Bootstrap Sampling in R on large data (too large to fit in RAM)


Is it possible to draw bootstrap samples from an .Rdata object, or any other large data object stored on disk? My current approach for sampling from very large data is to build a local MySQL database, and then draw random samples into R using SQL. Unfortunately, sampling and sorting in MySQL is not efficient at all. I'm wondering if anyone has engineered a better solution for this use case.

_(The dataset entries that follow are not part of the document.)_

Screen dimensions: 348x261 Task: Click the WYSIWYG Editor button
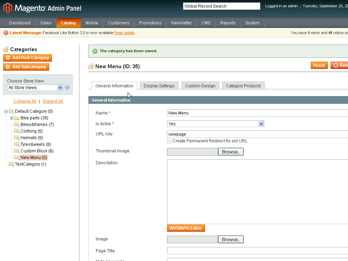click(186, 228)
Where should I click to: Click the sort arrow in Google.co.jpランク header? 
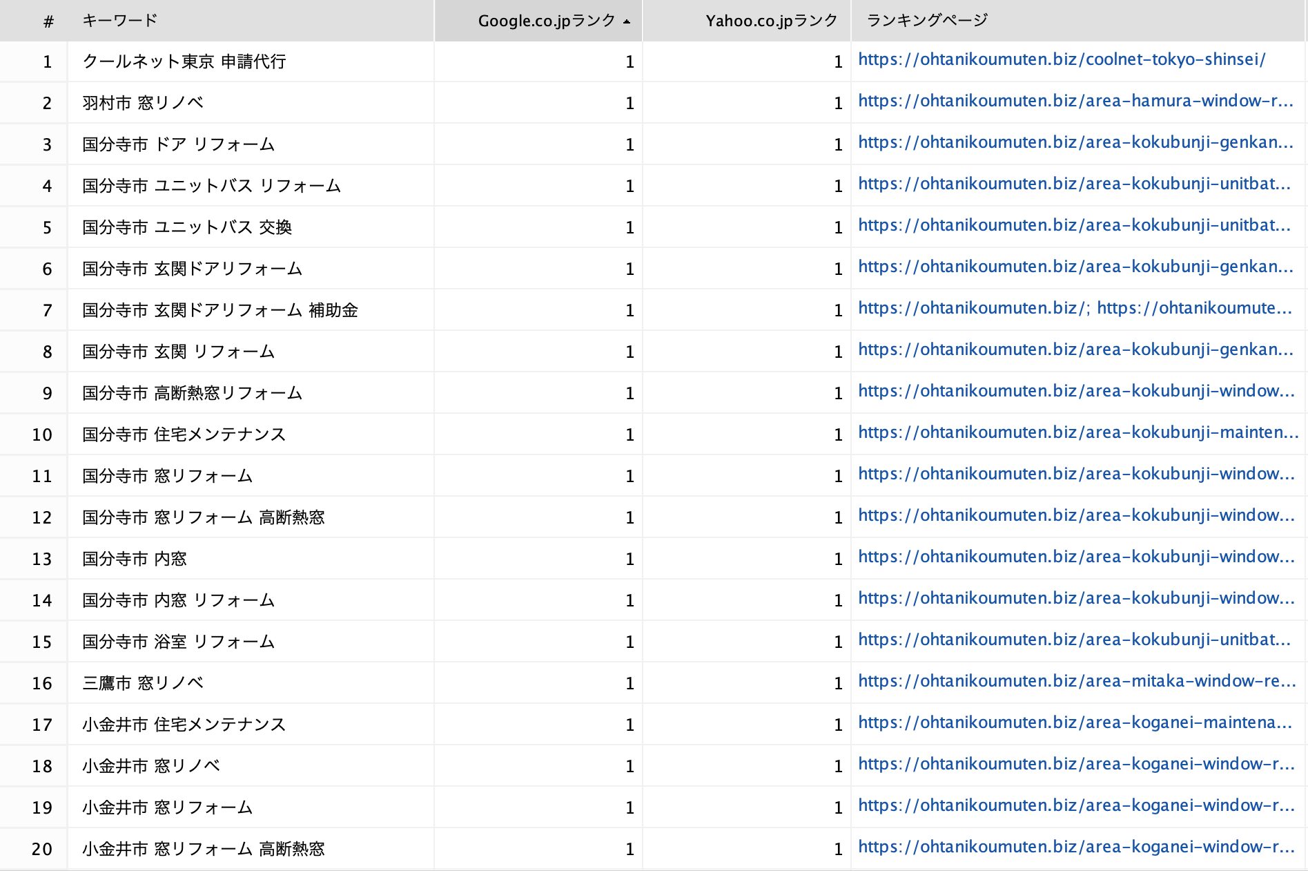point(626,21)
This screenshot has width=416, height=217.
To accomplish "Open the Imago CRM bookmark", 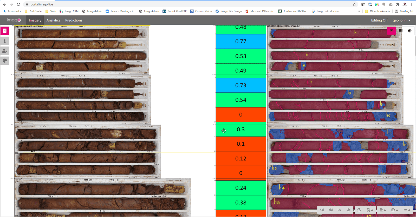I will tap(69, 11).
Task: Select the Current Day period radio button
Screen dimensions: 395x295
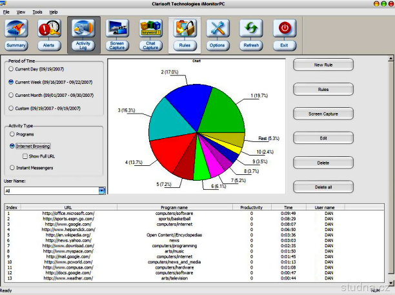Action: coord(11,68)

To get a sense of my current solution, see this question on sampling in MySQL: Simple Random Samples from a Sql database


Solution

  • General remarks

    You don't have to load all data to sample, just the ids of the rows, and sample from the ids. Then load data for the sampled rows only. In more detail:

    1. E.g. if you have a column called ID in your database, then load only this column. This should be fast, especially if ID is a single integer. Even if you have (say) 2 billion records, you only need 8GB memory for storing 2 billion integers, so this should be possible.

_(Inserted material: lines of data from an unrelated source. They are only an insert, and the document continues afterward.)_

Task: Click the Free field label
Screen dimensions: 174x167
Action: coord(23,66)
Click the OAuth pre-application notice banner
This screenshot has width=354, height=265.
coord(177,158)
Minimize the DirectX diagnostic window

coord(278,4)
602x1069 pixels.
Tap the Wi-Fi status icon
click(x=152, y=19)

    2. Then sample from these ids.

    3. Then load only the records with the sampled ids.

    Just think about it. If you want to buy three random books from the online bookstore Siren, what do you do? Siren has millions of books, you can't order all them, and then choose randomly between them, and send back the rest, right? So what you do is, you ask Siren for a list of book ids (ISBN will do), this is of a size that fits into a modest computer. You choose three from the list randomly, and order these three from Siren.

    Rdata files

    This obviously does not work for .Rdata files, but .Rdata files are hopeless anyway, because you cannot load a piece of an .Rdata file. So you would need some format that is indexed.

    sqlite

    But you could use sqlite and the RSQLite package. RSQLite supports binding with data frames, so to load the sampled data all you need is to put the sampled ids in a data frame called samp_ids (single column named id), and then say something like

    ...
    my_samp <- dbGetQuery(con, "SELECT * FROM mytable WHERE id = :id", 
                          bind.data = samp_ids)
    ...
    

    This will read the records with the sampled ids.

    MySQL

    Last time I checked RMySQL did not support binding, so that is probably not the way to go. If you insist on MySQL, then the first thing I would try is creating a temporary table, with only the sampled row ids in it, and then JOIN this table with your data table. This is supported by RMySQL, it works like this:

    dbSendQuery(con, "CREATE TEMPORARY TABLE tmp (id INTEGER);")
    
    ## Stupid, but this seems to be necessary to really create the
    ## temporary table, it is an RMySQL bug that I reported long time
    ## ago: https://github.com/jeffreyhorner/RMySQL/issues/10
    try(dbSendQuery(con, "CREATE TEMPORARY TABLE tmp (id INTEGER);"))
    
    dbWriteTable(con, "tmp", samp_ids, row.names=FALSE, append=TRUE)
    

    Then you can write your SELECT to JOIN the temporary table tmp and your original data table.